Exhilarating, opaque, heartbreaking and completely bonkers—French auteur Leos Carax’s so-called comeback film, Holy Motors, is a deliciously preposterous piece of filmmaking that appraises life and death and everything in between, reflected in a funhouse mirror.
Beyond a segment of the 2008 triptych Tokyo!, the elusive Carax hasn’t made a film since his cult Cannes competition entry Pola X 13 years ago.
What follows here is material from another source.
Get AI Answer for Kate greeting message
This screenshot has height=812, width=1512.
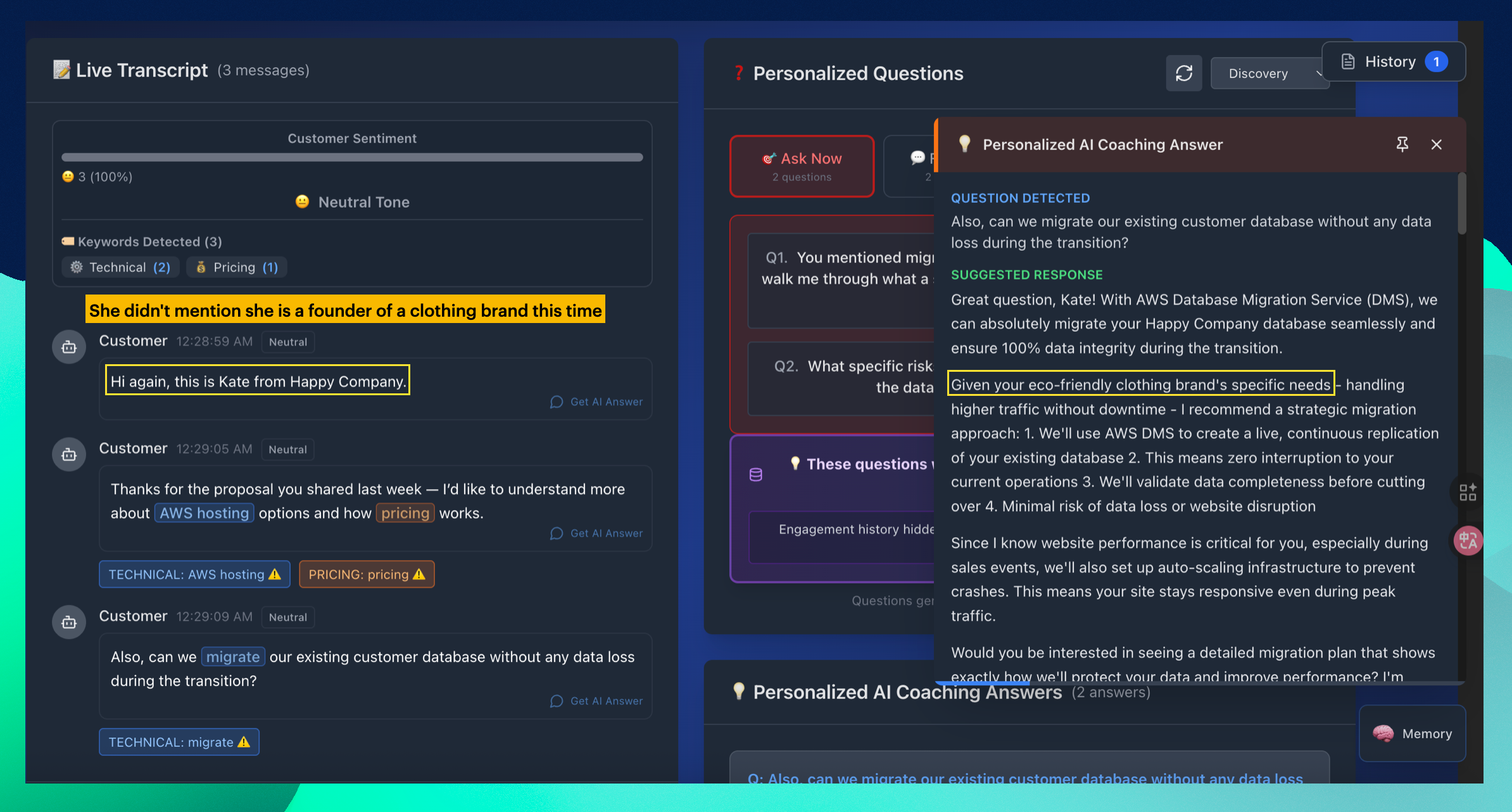click(x=596, y=402)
He’s obviously been bottling up some seriously wacky ideas and they all blow their lids at once in this avant-garde sci-fi concoction that represents—maybe—a scream in the night against our enslavement to the virtual world.
We can only sit back and marvel as Carax’s id, in the shape of weather-beaten French character actor and longtime collaborator Denis Lavant, runs wild through the streets of Paris, tossing out visually stunning sequences that are by turns erotic, repugnant and sad.
The boisterous accordion jam alone is worth the price of admission.
Smoking like a train, Lavant inhabits 11—count ’em—different roles during the course of a 24-hour odyssey as he is chauffeured about the city by his attentive driver, Celine (the glorious Edith Scob). It’s performance art, with an interval, and makes the most of the actor’s incredible, pliant face and acrobat’s body.
Here he is, a naked, flower-munching leprechaun being rocked to sleep by Eva Mendes’ burqa-wearing fashion model. And there, an old crone with wiry gray hair and a beggar’s cup.
He’s affecting as a concerned father remonstrating with his daughter over her shyness at a party, and scary as a flick knife-wielding hitman who excises his mirror self. Funny, too.
Carax, perhaps best known for early Juliette Binoche-starrers The Night is Young and Lovers on the Bridge, goes totally for broke with this mad hatter’s tea party, lobbing domesticated chimpanzees and chatty limousines into the mix seemingly at random, and often the only reasonable response in the face of such unhinged lunacy is to laugh with delight.
So what’s it all about?
Don’t ask Australian pop pixie Kylie Minogue’s Jean Seberg-cum-air-stewardess character, who sings a forlorn original love song backed by the Berlin Music Ensemble before leaping to her death. She is one of the many women Lavant’s Monsieur Oscar loves and leaves as he goes from “appointment” to “appointment,” taking on different guises, increasingly weary and searching for some peace, always at the mercy of the mysterious “agency.”
Carax’s visual style, aided by the cinematographer Caroline Champetier, who last year won a Cesar for Of Gods and Men, is swooningly romantic, punctuated by virtuoso flights of fancy such as the stunning motion-capture compositions. There’s a beautiful fluidity to the sequences that would seem to be at odds with the weird juxtapositions, but that’s the way it is in a dream.
Carax says he is angry with the way people have succumbed so completely to the virtual world, turning their computer into their home, their hearth. In a world where people clutch their smart phones like security blankets and store all their treasured memories on a hard drive, he just may have a point.